As the sun set on the final day of the Word Riders 2017 tour, it was apparent that something very powerful was at work both within this group and in the work they do out in the sowing field.
For first-timer, Chris Devenish, it truly was a life-altering week.
“It was an awesome, life-changing experience. I can’t describe it any other way. Riding (the motorcycles) was fun but the way it opened up our eyes – we, who come from a privileged background… it was absolutely amazing. I can now understand why this man cuts in front of me in the traffic, because I now know where he comes from. We need to understand that there are some of those little ones that we saw this week who will never leave the village. So the guy who managed to leave the village and is now cutting in, he rose up and we should respect that. I get home every evening hot under the collar because of people driving the way they do. That needs to change, and it is going to change. It has changed – thanks to the Word Riders.”
Richard Matchett is equally excited about the country’s future after his experiences with the children this week.
“I apologised to a teacher for making a row and upsetting their day, she just laughed and said, ‘the children are very excited that white people have come into the village’. I thought that is a very interesting perspective, I thought she would have said, ‘…that bikers have come in’, but it was just this distinction and an appreciation that our worlds overlapped. When we, as South Africans, really do cross these invisible lines it causes more excitement than we realise. The country wants to move forward. The country wants to join hands and be family. I find it incredible to see these little people who are going to be the people that are going to make our country work in future. We need to keep praying that they will grow up into adults who will really take seriously the ideas and dreams that are in their heads and pray that the Lord takes these seeds and grows them into mature Christians to be part of his plan in South Africa,” Richard said.

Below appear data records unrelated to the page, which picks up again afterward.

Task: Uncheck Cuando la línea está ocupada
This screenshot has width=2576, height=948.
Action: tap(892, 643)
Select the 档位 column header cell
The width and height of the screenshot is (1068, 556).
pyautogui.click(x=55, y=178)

Koos de Wet was grateful for travelling mercies.
“We did not expect the whole off-road thing. We did an off-road course a while back during which I dropped the bike in the mud several times and I told myself that I will never ride on a gravel road again. And then we come on this tour where we face these serious off-road conditions.
But, I think the Lord is also good to us in the sense that we do need to walk on difficult paths, like it says in Psalms, ‘…he causes me to stand on the heights.’ I think on this trip he has made us stand safely on high places and we thank him that no one was injured.”
Dirk Gevers, CEO of the Bible Society, joined us this evening after just returning from a trip to Europe where he attended a publishers convention.
“I was in a little town outside of Berlin and the theme of the convention was Breaking barriers and bringing Hope, which was very significant given where it was held. As I listen to you all this evening, I think that could just as easily have been a theme that would apply to this Word Riders tour – breaking barriers and bringing hope is exactly what you have been doing this week,” Dirk explained.
“When I read about the Off -the-map Tour it actually took me back to when the Bible Society began 213 years ago.
“That is exactly what happened – a little girl, Mary Jones, walked 47 km where there were no roads because she so desperately wanted a Bible of her own. Then Reverend Thomas Charles, did exactly what you did this week, but he did it on a horse. You took your bikes into places where maybe cars can’t go readily and you took Bibles to the children so they didn’t have to walk 47 km to get a Bible. What you are doing is absolutely in the tradition and the spirit of Bible Society work, which is taking the word of hope to people who need it.”